The idea of understanding how things work and the concept of deconstructing autonomy are intriguing but how does that apply to architecture?
Yes, architecture is continually re-inventing itself by leaps and bounds with new technology and attention to the concerns of the day. But what are we hoping to achieve by studying cybernetics in relation to it? Most traditional architecture is static. Even if it is not, it is only in recent years that buildings or its components have had the ability to respond to external stimuli. Perhaps the study of cybernetics is moving towards the creation of an autonomous building? One that will think for its user and pre-empt its needs and wants.
Excuse me for being a naysayer but haven’t most of us watched “i.Robot” where the cyborg is able to think for itself then tries to take over the world? I don’t know how much of an autonomous building I’d like to live in if what I do is being “observed” and analysed by the walls and windows.
To a large degree, yes, it is extremely practical to have detectors and sensors that will help save on running costs or help the environment. However, when it comes to cybernetics within the realm of architecture, I believe that second-order cybernetics would be much more useful in studying.
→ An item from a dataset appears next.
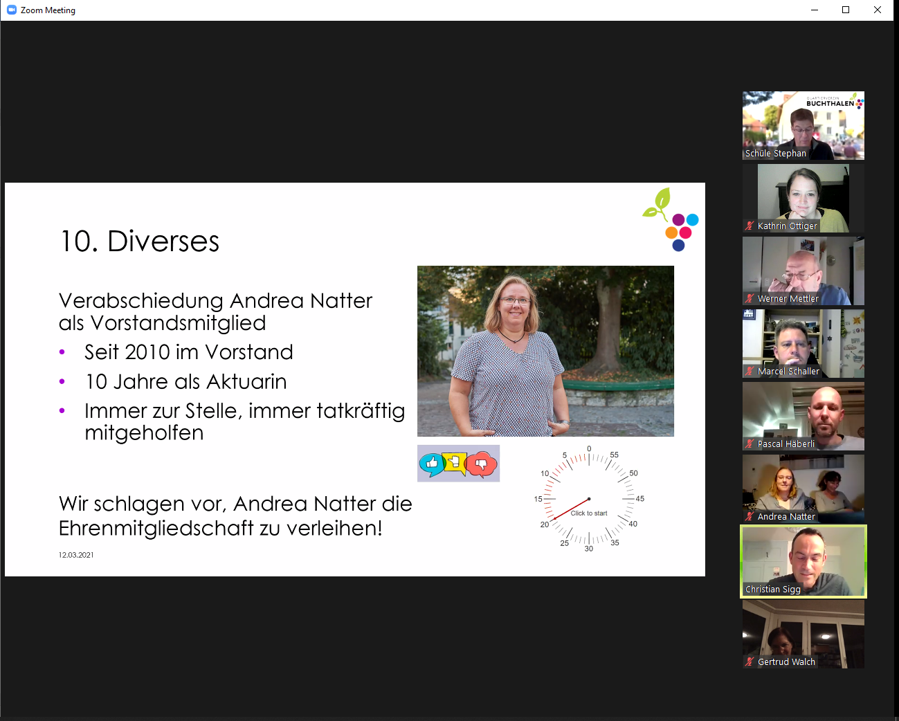Image resolution: width=899 pixels, height=721 pixels.
Task: Minimize the Zoom Meeting window
Action: pos(814,10)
I think that if the study of the intended users of the piece of architecture involved how they think, work and react to different stimuli, much more functional and successful architecture could be developed.
For now, based on my crude understanding of Cybernetics, I say that there are probably people other than Architects who would benefit more from the intense study of it. Then again, I probably misunderstood the entire article (I skipped the parts about equations).